**Given text**
Content starts
Friedrich-Alexander-Universität Erlangen-Nürnberg

Novel Quantum Receivers

Novel Quantum Receivers

Quantum state discrimination is one of the fundamental issues in optical communication and quantum signal detection. An important figure of merit here is the error rate. For a pair of coherent states, homodyne detection represents an effective way to achieve near-minimal error discrimination. A receiver based on photon counting would lead to even smaller error rates, provided if signal intensities are sufficiently large. In order to outperform the homodyne scheme also for smaller photon numbers, we have successfully implemented a novel detection scheme [1]. The scheme outperforms homodyne detection as well as all previous non-adaptive schemes using photon counting.

Usually quantum state discrimination has a deterministic outcome, which is erroneous due to the overlap of the wavefunction of the discriminated states. Another possibility is to allow for a probabilistic measurement outcome, meaning that inconclusive results are allowed. By extending the scheme in [1] with a photon number resolving detector and postselection, we showed that photon number resolving detectors are very useful in state discrimination [2] and outperform again the homodyne detection [3,4].
Content ends
**Listed entries**
Content starts
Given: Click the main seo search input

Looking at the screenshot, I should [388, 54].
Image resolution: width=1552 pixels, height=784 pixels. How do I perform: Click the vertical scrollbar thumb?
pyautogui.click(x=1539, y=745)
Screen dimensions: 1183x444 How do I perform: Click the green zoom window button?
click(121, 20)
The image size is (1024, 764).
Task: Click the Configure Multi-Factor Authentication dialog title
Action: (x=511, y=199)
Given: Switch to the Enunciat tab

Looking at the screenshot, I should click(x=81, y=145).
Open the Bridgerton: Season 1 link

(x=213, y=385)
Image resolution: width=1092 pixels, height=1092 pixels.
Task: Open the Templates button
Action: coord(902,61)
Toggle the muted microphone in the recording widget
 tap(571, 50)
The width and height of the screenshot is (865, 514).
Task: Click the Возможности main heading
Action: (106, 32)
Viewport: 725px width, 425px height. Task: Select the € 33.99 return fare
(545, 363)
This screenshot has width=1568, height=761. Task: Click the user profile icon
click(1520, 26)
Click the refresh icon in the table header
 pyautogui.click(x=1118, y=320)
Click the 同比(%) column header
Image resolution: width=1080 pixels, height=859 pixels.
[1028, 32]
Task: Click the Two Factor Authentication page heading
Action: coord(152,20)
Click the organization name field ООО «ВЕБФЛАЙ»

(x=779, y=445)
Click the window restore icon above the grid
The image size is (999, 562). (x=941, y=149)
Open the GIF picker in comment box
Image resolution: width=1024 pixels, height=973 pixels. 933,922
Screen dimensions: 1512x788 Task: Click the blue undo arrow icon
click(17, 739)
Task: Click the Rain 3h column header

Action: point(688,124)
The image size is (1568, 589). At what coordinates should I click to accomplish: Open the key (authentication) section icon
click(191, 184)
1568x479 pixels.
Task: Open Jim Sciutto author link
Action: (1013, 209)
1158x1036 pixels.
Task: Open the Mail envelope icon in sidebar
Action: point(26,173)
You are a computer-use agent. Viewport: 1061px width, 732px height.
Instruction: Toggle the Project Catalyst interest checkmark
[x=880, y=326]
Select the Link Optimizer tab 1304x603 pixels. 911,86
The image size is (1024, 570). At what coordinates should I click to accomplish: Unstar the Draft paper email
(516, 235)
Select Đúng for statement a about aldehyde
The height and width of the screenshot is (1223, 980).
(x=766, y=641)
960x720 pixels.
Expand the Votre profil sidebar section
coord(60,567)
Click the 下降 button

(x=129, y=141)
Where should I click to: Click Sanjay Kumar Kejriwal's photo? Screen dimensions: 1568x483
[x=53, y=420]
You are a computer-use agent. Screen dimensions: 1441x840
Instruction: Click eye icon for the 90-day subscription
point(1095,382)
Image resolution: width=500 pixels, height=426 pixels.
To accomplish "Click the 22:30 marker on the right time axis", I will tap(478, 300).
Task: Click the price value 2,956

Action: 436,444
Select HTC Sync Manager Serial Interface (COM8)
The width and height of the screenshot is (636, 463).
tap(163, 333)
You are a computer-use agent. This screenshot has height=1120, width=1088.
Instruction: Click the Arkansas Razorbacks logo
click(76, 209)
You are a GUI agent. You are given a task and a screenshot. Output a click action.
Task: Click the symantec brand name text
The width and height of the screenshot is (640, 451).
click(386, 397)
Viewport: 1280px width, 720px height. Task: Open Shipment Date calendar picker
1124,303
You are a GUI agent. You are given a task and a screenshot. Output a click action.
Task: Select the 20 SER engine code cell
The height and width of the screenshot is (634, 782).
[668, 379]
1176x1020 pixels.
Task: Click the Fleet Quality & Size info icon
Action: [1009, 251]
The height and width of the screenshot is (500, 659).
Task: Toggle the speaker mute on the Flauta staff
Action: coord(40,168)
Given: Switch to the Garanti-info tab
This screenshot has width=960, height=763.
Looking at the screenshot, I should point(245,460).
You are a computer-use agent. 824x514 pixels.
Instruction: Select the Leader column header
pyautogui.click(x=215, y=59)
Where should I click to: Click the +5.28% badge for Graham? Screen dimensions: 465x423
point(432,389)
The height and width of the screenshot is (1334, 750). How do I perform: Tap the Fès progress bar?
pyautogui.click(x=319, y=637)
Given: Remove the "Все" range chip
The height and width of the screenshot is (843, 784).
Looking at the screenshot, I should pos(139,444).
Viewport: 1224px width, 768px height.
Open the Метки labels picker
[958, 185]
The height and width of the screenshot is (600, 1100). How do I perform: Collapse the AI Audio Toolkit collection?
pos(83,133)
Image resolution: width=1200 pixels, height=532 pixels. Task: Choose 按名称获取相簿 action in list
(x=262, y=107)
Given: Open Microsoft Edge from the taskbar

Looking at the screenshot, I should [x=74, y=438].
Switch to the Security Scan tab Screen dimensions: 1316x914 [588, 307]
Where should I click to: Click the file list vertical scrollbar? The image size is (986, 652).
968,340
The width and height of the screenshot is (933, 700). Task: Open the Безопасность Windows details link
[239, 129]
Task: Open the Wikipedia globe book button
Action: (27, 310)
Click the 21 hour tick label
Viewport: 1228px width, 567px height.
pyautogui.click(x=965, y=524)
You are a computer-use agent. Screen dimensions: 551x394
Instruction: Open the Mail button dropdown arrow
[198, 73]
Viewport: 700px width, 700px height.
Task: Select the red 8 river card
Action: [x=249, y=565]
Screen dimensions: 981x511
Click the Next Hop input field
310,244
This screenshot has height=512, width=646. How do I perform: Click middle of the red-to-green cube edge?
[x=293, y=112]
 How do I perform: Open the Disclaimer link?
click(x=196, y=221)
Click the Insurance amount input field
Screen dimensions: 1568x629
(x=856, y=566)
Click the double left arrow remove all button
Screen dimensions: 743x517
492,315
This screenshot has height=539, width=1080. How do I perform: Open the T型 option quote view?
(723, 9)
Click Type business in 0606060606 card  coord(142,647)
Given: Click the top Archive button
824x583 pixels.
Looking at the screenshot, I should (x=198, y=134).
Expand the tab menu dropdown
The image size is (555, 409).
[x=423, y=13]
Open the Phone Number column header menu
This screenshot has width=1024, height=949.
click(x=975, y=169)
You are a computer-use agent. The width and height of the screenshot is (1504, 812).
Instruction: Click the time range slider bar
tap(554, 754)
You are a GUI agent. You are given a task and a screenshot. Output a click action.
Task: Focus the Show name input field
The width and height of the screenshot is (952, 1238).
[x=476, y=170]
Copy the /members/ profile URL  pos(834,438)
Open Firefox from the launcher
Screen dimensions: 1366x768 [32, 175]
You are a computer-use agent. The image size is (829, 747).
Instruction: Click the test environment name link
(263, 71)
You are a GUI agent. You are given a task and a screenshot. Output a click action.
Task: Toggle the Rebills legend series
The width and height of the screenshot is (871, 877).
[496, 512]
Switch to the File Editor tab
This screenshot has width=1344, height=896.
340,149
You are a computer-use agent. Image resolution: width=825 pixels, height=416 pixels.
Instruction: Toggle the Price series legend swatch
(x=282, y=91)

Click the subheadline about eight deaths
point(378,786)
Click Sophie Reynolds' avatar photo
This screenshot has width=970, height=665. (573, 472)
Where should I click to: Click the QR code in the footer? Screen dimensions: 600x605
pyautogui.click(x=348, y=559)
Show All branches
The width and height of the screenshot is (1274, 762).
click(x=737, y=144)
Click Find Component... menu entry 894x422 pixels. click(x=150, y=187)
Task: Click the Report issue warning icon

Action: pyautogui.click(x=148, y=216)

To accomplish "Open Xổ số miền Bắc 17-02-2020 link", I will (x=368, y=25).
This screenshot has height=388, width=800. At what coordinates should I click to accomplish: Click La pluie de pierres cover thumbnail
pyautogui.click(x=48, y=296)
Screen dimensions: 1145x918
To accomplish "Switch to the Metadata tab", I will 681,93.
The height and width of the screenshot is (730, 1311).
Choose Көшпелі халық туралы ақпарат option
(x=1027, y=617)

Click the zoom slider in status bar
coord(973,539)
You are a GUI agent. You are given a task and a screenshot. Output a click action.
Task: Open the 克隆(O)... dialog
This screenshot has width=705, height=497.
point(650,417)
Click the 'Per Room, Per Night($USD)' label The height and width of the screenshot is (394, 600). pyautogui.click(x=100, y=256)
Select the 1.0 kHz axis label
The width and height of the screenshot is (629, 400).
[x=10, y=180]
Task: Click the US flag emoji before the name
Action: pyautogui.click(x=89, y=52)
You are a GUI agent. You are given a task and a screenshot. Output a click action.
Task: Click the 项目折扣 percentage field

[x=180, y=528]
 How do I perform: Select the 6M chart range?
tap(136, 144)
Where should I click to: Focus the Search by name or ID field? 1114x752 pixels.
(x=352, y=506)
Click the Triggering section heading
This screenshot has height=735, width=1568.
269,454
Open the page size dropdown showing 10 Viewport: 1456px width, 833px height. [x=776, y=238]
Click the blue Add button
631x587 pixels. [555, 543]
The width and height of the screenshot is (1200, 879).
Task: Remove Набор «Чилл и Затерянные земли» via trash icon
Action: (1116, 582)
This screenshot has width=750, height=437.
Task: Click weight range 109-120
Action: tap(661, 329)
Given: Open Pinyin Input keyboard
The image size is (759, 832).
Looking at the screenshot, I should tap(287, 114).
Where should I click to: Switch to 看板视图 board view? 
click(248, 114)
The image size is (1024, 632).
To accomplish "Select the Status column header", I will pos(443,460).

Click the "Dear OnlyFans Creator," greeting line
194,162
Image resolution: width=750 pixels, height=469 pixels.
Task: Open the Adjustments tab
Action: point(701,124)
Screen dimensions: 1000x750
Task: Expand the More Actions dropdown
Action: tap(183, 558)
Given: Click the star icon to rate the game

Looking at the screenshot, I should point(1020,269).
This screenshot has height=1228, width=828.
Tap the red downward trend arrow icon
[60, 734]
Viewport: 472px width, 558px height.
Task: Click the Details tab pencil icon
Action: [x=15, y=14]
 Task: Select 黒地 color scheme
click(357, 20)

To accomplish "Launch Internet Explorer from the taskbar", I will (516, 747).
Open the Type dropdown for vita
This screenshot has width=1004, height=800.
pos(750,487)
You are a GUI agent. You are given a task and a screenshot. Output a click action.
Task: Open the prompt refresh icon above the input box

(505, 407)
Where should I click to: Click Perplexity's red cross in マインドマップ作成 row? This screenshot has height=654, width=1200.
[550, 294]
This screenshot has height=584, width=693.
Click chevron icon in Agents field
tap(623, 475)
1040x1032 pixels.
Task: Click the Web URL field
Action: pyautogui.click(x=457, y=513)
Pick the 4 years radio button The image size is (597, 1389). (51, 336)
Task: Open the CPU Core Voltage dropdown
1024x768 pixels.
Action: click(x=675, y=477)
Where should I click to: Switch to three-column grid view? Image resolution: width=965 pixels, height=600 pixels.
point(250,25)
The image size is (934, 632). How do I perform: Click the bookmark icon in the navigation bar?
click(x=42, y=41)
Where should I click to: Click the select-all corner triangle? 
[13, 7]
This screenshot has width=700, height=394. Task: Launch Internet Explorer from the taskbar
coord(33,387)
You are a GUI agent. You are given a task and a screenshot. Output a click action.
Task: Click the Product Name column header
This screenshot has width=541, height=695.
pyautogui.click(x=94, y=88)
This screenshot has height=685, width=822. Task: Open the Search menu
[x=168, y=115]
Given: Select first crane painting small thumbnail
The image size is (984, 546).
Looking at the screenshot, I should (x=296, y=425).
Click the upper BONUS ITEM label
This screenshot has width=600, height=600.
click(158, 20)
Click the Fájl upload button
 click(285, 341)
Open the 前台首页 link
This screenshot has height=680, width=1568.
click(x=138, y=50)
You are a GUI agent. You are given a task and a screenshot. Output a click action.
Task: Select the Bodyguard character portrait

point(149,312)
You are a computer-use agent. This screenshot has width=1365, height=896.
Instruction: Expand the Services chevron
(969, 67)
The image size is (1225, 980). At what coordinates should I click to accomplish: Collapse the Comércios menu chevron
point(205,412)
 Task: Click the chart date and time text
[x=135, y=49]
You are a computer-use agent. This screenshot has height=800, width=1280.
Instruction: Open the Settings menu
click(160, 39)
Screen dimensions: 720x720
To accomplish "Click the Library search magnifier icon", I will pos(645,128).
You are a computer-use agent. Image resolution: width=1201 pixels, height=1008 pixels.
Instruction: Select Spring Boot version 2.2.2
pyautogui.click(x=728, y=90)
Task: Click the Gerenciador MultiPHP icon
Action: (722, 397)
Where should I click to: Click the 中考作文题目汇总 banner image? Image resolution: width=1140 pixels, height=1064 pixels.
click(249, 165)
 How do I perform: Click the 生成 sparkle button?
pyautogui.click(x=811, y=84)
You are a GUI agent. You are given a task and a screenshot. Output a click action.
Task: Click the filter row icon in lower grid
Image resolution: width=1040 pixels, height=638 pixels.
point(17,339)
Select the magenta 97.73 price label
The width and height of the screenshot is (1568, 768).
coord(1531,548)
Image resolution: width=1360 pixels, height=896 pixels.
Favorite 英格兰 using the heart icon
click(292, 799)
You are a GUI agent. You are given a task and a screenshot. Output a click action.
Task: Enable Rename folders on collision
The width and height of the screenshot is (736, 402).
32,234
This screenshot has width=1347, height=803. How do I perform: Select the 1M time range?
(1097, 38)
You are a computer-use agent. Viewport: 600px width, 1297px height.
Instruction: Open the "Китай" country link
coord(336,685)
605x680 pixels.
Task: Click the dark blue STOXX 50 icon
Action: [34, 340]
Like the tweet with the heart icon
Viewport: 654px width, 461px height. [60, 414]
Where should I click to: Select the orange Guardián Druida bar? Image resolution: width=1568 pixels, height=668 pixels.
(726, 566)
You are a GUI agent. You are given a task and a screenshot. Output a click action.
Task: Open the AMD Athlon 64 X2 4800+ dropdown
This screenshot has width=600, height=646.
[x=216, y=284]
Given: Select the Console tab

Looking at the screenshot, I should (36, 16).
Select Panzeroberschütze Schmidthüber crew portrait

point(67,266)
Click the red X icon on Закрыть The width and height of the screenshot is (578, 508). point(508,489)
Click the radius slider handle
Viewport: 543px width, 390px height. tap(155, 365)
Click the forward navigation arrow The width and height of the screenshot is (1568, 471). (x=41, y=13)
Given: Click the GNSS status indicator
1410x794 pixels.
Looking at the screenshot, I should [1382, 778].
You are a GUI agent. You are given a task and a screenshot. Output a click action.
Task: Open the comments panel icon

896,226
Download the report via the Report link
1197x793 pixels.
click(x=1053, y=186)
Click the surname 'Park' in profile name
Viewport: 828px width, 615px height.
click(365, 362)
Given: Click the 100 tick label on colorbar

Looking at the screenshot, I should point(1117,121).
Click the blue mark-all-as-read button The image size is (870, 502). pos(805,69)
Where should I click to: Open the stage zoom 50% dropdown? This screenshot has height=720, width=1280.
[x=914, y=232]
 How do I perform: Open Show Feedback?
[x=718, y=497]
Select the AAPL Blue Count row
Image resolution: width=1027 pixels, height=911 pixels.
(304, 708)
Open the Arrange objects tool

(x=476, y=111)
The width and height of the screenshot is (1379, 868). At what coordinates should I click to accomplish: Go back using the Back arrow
Content ends
**Work instruction**
Copy the part of the quantum receivers text that starts with "Friedrich-Alex" and ends with "using photon counting.". Substitute "heterodyne" for "homodyne" wherever it appears. The records have nothing to do with the text.

**Expected answer**
Friedrich-Alexander-Universität Erlangen-Nürnberg

Novel Quantum Receivers

Novel Quantum Receivers

Quantum state discrimination is one of the fundamental issues in optical communication and quantum signal detection. An important figure of merit here is the error rate. For a pair of coherent states, heterodyne detection represents an effective way to achieve near-minimal error discrimination. A receiver based on photon counting would lead to even smaller error rates, provided if signal intensities are sufficiently large. In order to outperform the heterodyne scheme also for smaller photon numbers, we have successfully implemented a novel detection scheme [1]. The scheme outperforms heterodyne detection as well as all previous non-adaptive schemes using photon counting.